Supplied entries Block Start
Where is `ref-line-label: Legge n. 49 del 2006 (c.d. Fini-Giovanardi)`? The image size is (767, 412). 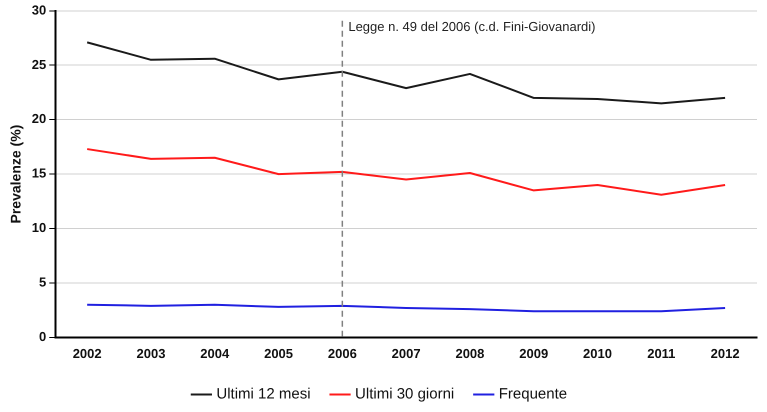
ref-line-label: Legge n. 49 del 2006 (c.d. Fini-Giovanardi) is located at coordinates (472, 26).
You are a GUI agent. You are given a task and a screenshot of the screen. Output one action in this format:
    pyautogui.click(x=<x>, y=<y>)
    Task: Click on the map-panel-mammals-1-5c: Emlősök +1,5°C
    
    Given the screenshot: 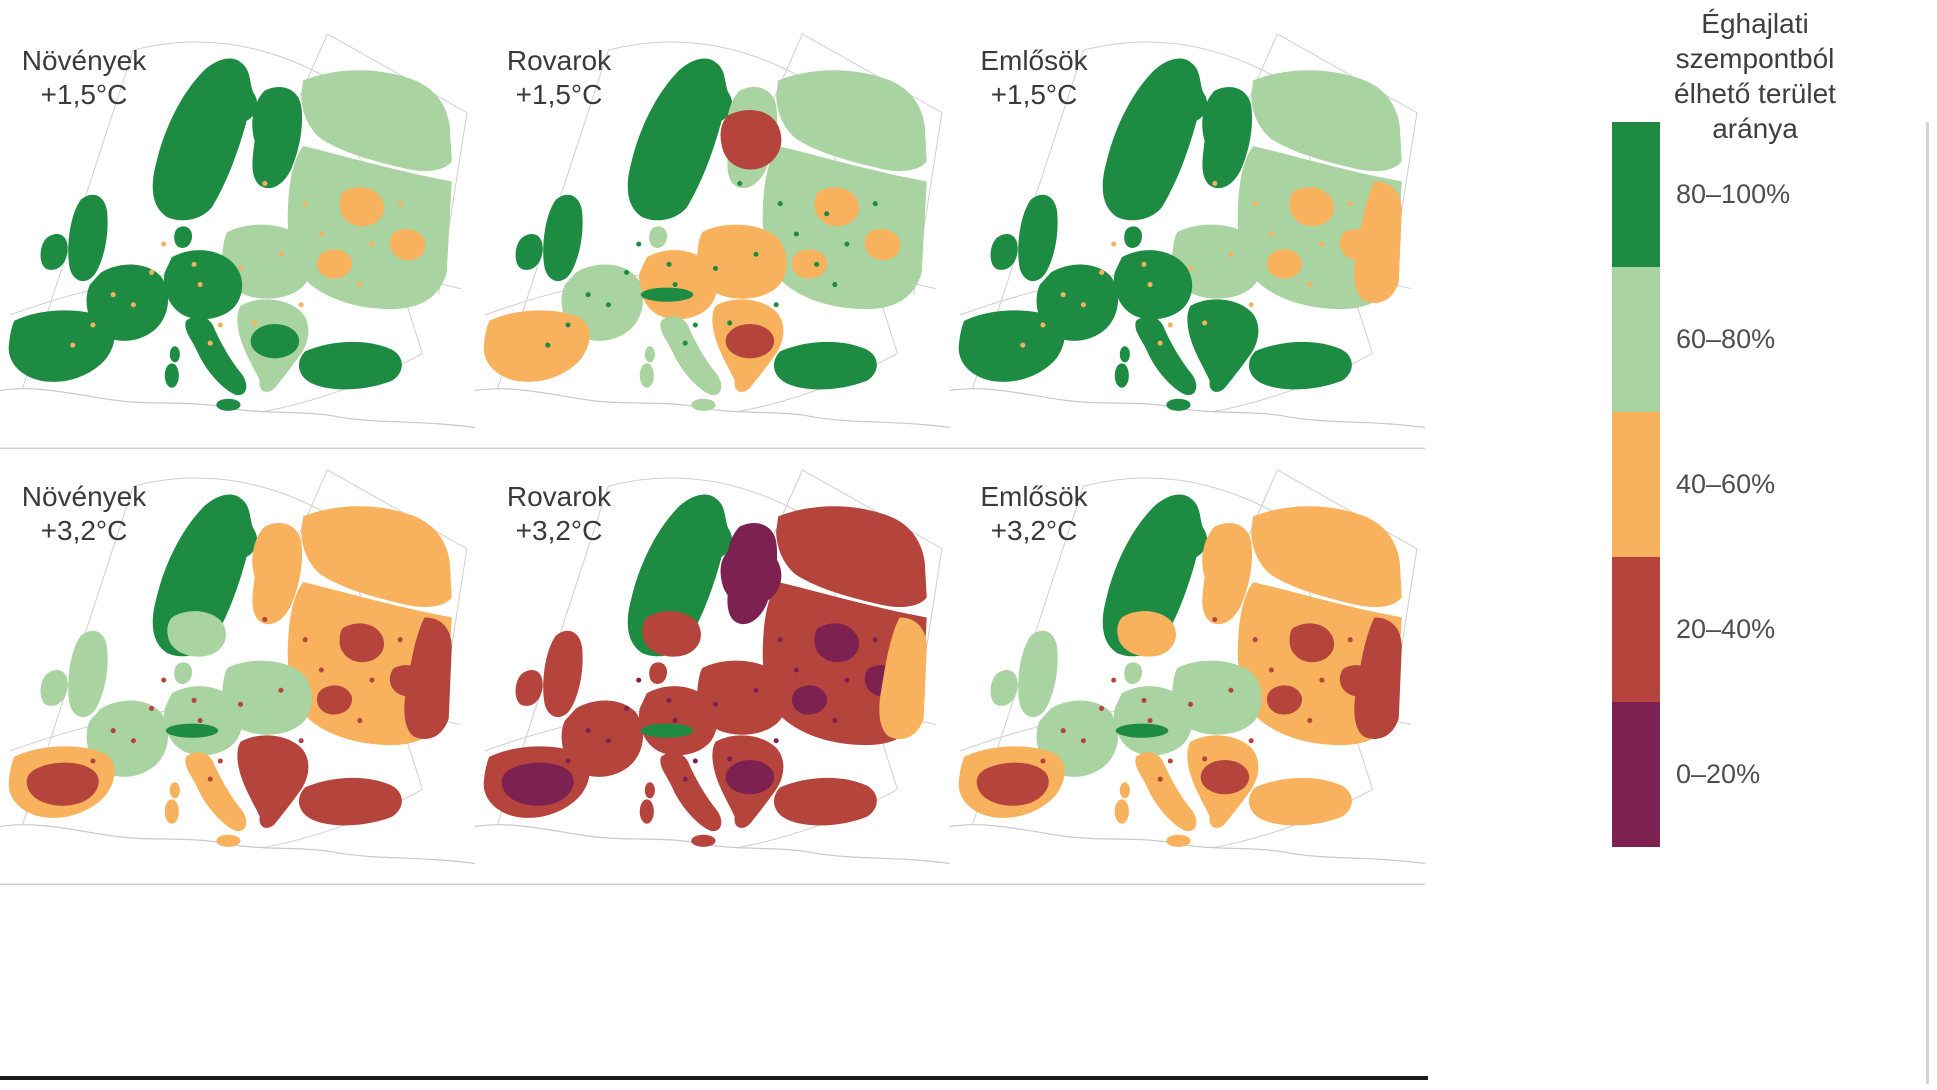 What is the action you would take?
    pyautogui.click(x=1188, y=232)
    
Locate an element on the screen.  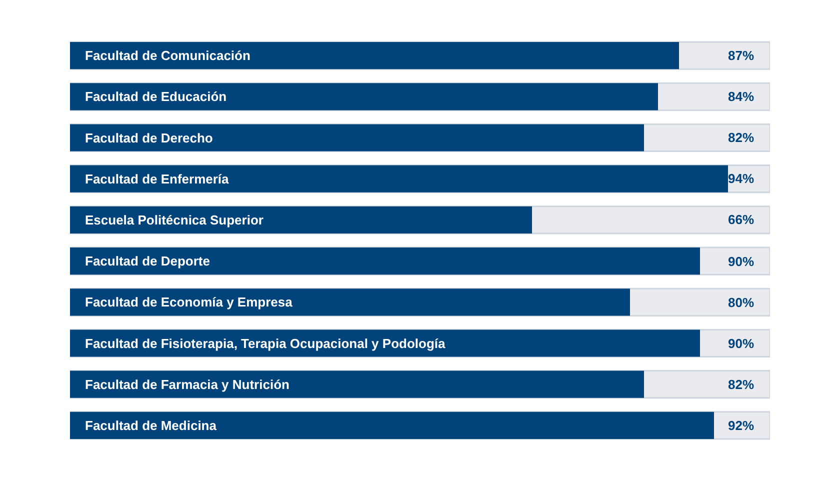
data-label: 66% is located at coordinates (741, 220).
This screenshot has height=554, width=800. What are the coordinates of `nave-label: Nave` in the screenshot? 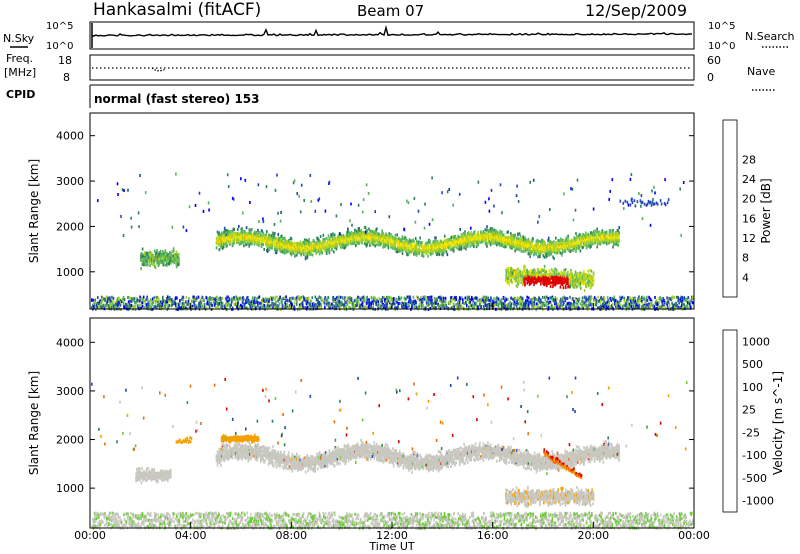 It's located at (761, 72).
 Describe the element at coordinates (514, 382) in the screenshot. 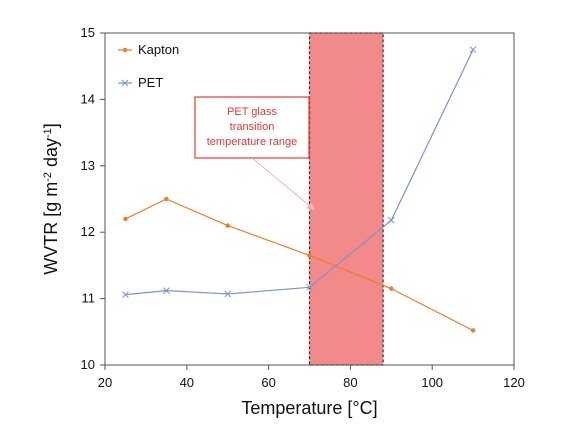

I see `x-tick-label: 120` at that location.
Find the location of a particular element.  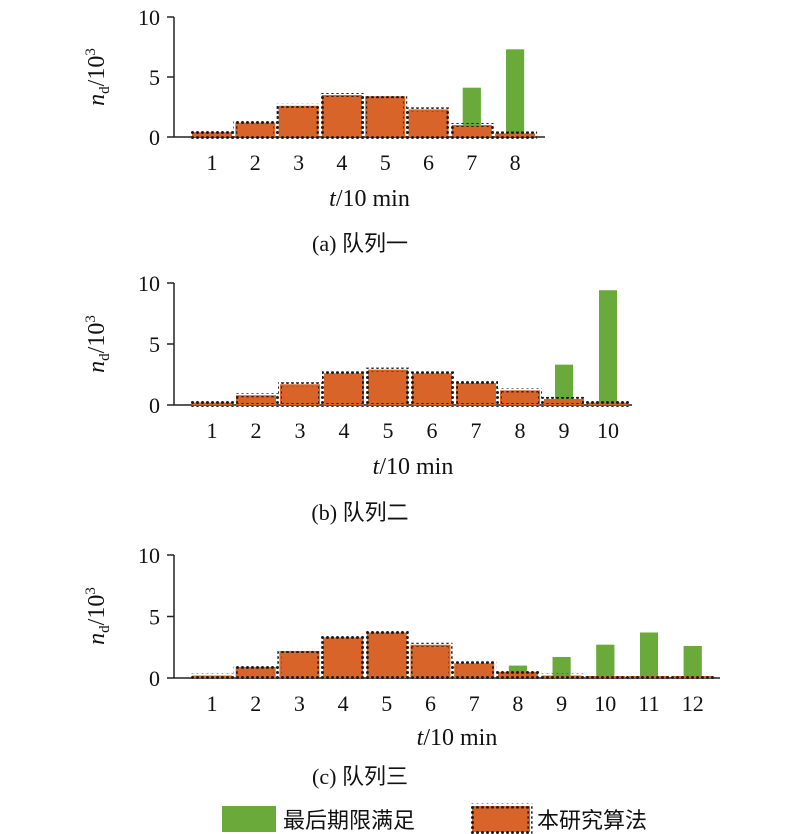

x-tick-label: 12 is located at coordinates (693, 704).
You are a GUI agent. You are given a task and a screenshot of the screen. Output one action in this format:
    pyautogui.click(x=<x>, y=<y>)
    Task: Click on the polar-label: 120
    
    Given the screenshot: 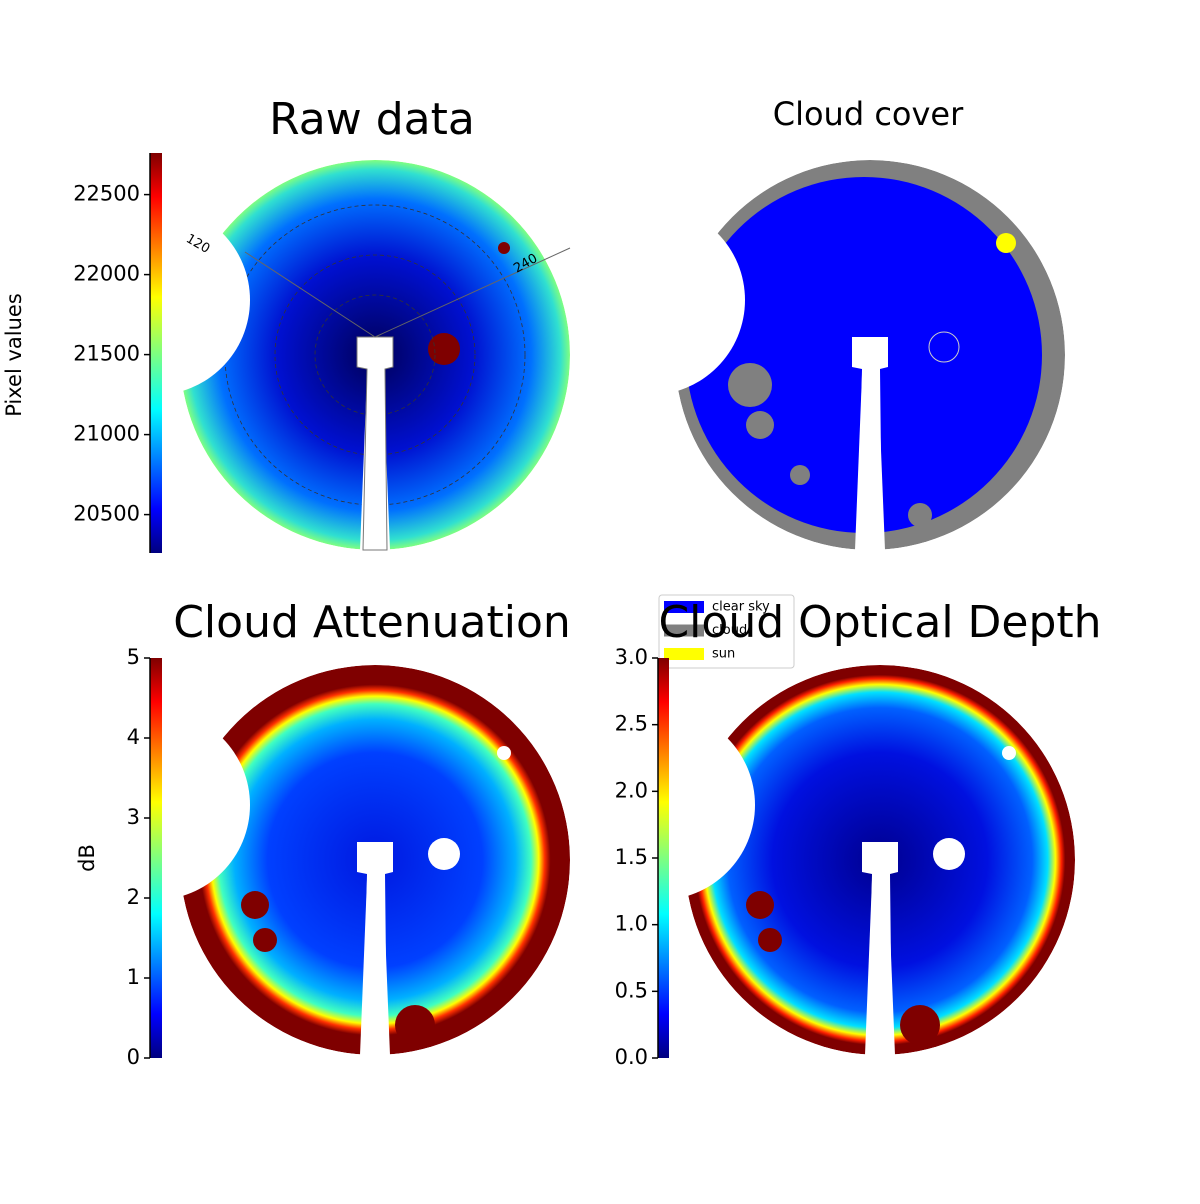 What is the action you would take?
    pyautogui.click(x=198, y=244)
    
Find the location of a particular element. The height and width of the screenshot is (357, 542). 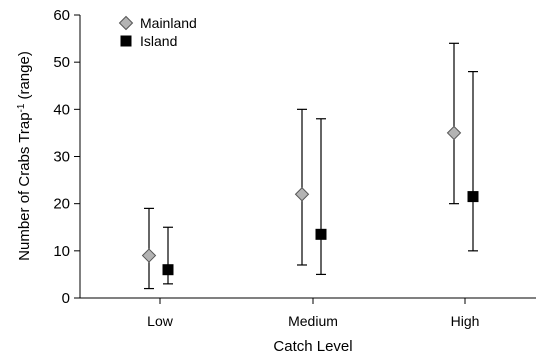

y-tick-label: 20 is located at coordinates (62, 204).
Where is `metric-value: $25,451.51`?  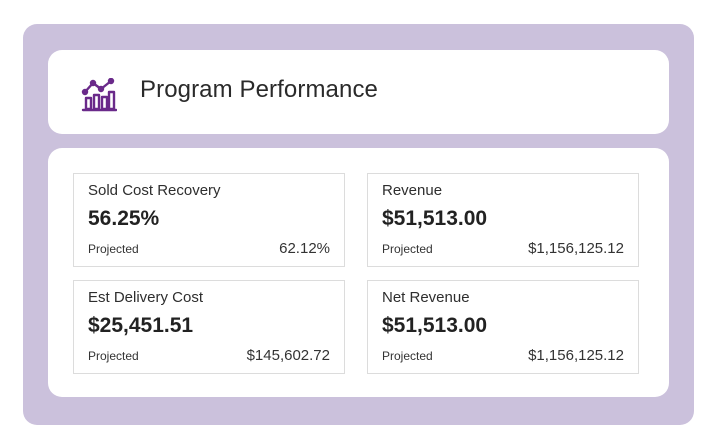 metric-value: $25,451.51 is located at coordinates (141, 326).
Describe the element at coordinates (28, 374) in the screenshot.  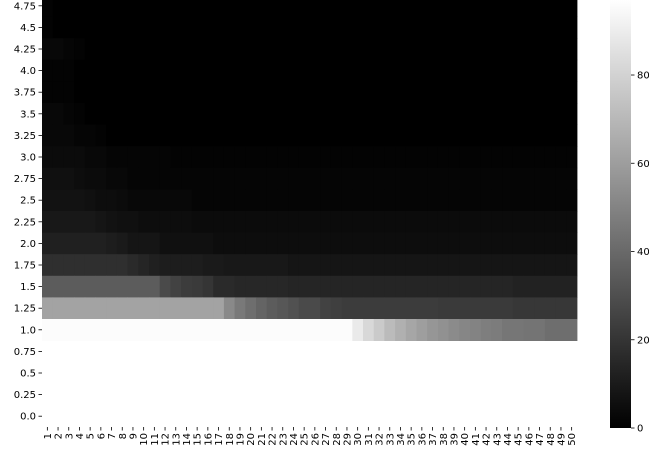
Supplied entries Block End
» **Aim of the exercise**
Repeat word for word the part of the items that runs from the very start through the line containing "ref-line-label: Legge n. 49 del 2006 (c.d. Fini-Giovanardi) is", including that line. Leave the pictures out.

» **Answer space**
Where is `ref-line-label: Legge n. 49 del 2006 (c.d. Fini-Giovanardi)`? The image size is (767, 412). 
ref-line-label: Legge n. 49 del 2006 (c.d. Fini-Giovanardi) is located at coordinates (472, 26).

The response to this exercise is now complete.